The latter six countries fund MMF and will operate the NATO-owned aircraft in a pooling arrangement for in-flight refueling, personnel transport, cargo and medical evacuation missions. Airbus said that the A330 MRTT has performed medevac and strategic transport to support COVID-19 relief efforts.
Airbus’ delivery of the first A330 MRTT to NATO comes as the company prepares to begin testing of an automatic refueling capability for the aircraft.
Earlier this year, Airbus demonstrated autonomous refueling between an A310 and a Portuguese Air Force F-16 fighter by Lockheed Martin [LMT]. Airbus plans to start the certification phase for the autonomous refueling on the A330 MRTT next year with the Singapore Air Force.
Airbus said that the autonomous air-to-air refueling (A3R) planned for the A330 MRTT “is composed of many different sensors and computers that all together are able to successfully track accurately the position of the receiver and fly safely the boom to perform the contact without any manual input from the operator.”

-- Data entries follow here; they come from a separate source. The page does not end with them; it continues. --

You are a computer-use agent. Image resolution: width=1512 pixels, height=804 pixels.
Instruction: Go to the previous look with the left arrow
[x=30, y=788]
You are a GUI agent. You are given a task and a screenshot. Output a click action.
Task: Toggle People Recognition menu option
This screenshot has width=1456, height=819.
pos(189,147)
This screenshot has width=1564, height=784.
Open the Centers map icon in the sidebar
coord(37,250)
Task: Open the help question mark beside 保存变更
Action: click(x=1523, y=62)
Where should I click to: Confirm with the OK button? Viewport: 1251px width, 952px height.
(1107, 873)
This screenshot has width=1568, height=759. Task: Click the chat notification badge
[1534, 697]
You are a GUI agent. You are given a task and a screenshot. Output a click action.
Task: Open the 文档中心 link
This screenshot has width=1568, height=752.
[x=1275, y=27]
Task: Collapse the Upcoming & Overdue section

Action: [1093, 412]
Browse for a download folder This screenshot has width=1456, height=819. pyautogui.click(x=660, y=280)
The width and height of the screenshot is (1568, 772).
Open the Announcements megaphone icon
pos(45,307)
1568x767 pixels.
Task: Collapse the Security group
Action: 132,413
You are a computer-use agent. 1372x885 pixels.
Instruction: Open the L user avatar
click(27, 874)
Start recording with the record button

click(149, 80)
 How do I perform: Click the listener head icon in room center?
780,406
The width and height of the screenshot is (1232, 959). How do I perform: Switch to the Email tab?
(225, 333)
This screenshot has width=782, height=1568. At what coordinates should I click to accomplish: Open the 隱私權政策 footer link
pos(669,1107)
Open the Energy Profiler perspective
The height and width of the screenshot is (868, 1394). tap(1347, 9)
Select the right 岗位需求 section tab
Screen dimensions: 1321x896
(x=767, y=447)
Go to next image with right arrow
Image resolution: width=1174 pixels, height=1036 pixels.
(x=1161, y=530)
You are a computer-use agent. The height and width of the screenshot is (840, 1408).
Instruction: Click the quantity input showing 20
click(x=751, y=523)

“This solution is fully integrated and designed at Airbus with all the software being produced and tested in-house,” the company said. “The current AAR [air-to-air refueling] solution that is being operated by all our customers automatically disconnects all physical contacts when the transfer amount entered by the operator is reached. With the inclusion of A3R the boom will also perform the retraction and fly to a safe position automatically.”
An Airbus Enhanced Vision System (EVS) allows aircraft personnel with 3-D glasses to steer refueling booms remotely into receiver aircraft.
“Airbus controls all the design and aircraft integration requirements providing full control of all the parameters such as depth perception,” according to Airbus. “The EVS, which had its first version developed more than 10 years ago, can be extensively operated for many hours without producing fatigue or visual misleading inputs to the crew. Hundreds of flight test hours together with constant operator feedback were needed in order to fine tune the system and get the best quality colored 3D image providing realistic depth representation for the operators.”
Military boom operators have raised the issue of fuel spilling on external cameras and thus disabling the remote refueling, but Airbus said that it has a number of redundant systems in place to prevent the cancellation of refueling operations.
“The camera system is designed with all the redundancies required to ensure a safe operation and mission success,” Airbus said. “Independently of an automatic or a manual contact the MRTT will always need the cameras to work in order to perform the refueling operation. With this objective the aircraft is equipped with a redundant vision system that will ensure the highest mission success rate. If for any unlikely situation all the cameras will became inoperative the MRTT would have to cancel the mission, although this situation has never occurred in more than 200,000 flight hours of the fleet.”